Lo primordial en tu escrito es la explicación del mecanismo de la representación teatral; el espectador medio no tiene ni idea de lo laborioso ni de la notable cantidad de factores que interviene en una producción teatral.

Un montaje de teatro parte de un texto; me adhiero a uno de esos decires de la gente de teatro, citados al principio: mientras las palabras y las tramas de ese texto no se vean en un escenario, es sólo literatura a la espera de la gran metamorfosis  de una puesta en escena, creada por el director, quien funge de  eslabón entre el dramaturgo y los actores, escenógrafos, vestuaristas, etc. Como tú bien lo explicas, la función del director-demiurgo es peligrosa; el director puede  enaltecer un texto o hundirlo irremediablemente.

En Venezuela no se tiene claro qué es un director; normalmente lo confunden con el productor o lo conciben como un manipulador de marionetas.

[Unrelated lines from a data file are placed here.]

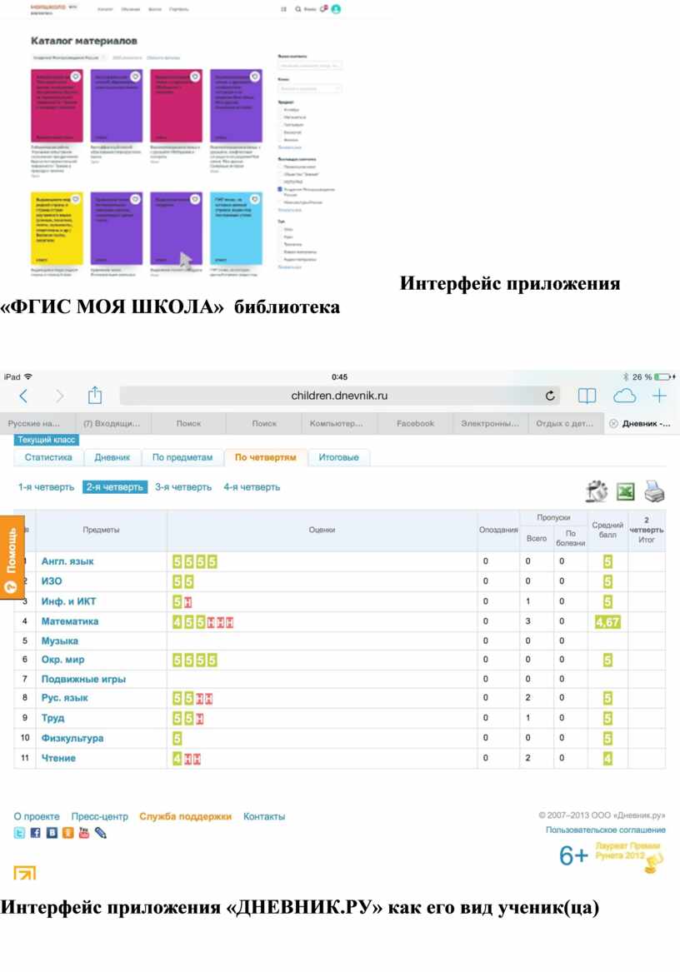Open the Safari share sheet icon
This screenshot has height=972, width=680.
click(x=95, y=396)
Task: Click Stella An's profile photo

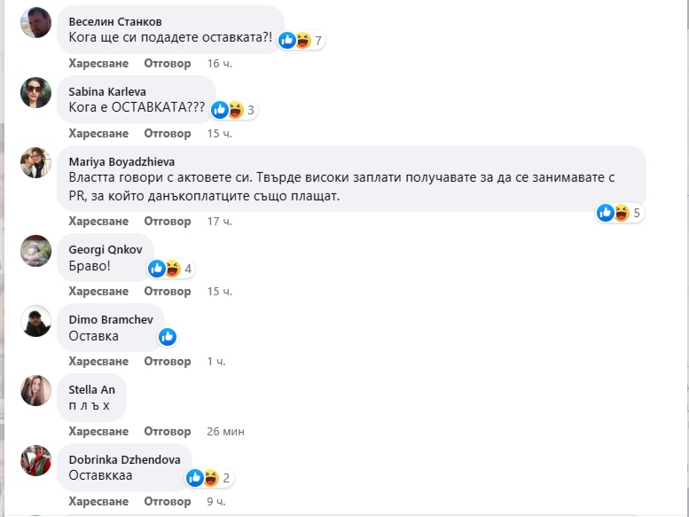Action: point(36,391)
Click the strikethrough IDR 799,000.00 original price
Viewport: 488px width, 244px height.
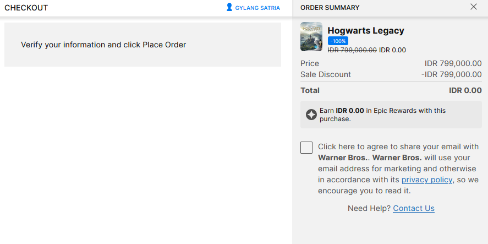click(x=352, y=50)
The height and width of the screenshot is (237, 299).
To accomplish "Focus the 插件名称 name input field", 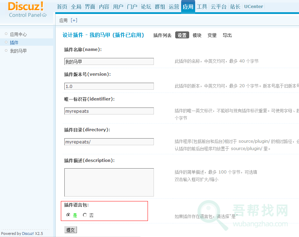I will [x=109, y=61].
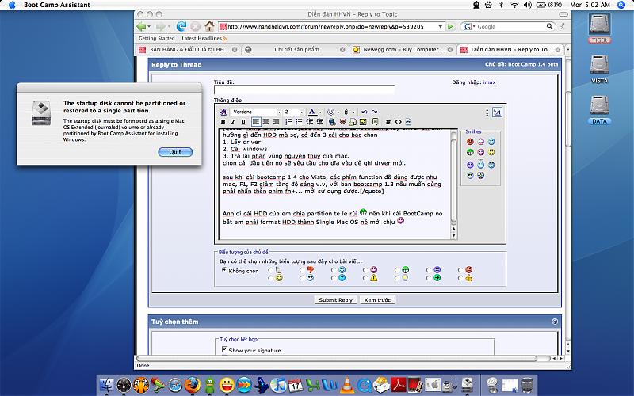The image size is (634, 396).
Task: Toggle the 'Show your signature' checkbox
Action: point(225,349)
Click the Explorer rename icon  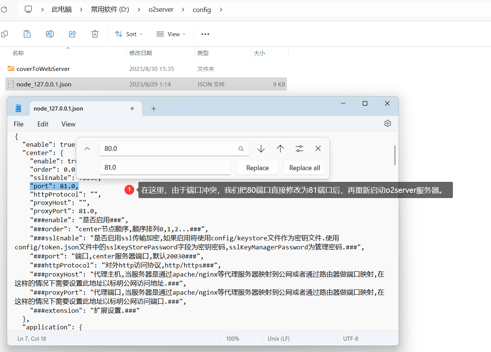[50, 34]
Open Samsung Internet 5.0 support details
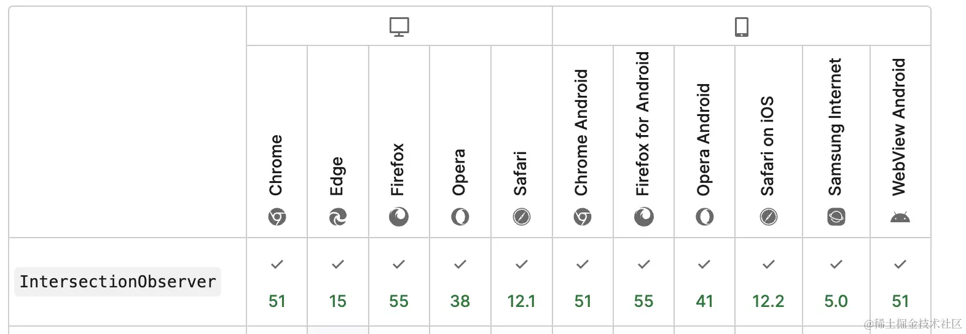The height and width of the screenshot is (334, 966). coord(836,282)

Para diferenciar y calificar este personaje, en Italia se le llama regista, y la dirección regía; en Francia es metteur en scène y  la puesta en escena es regìe. El español no define  específicamente el rol; director puede ser de teatro, de orquesta, el director ejecutivo de alguna rama del quehacer teatral, etc.

Me abrumas en tu referencia a mi colaboración con tu texto; te lo agradezco y te explico el porqué de mi eventual acierto: porque era una época en la que entendía y practicaba la lujuria, vocablo que ahora me suena a sánscrito.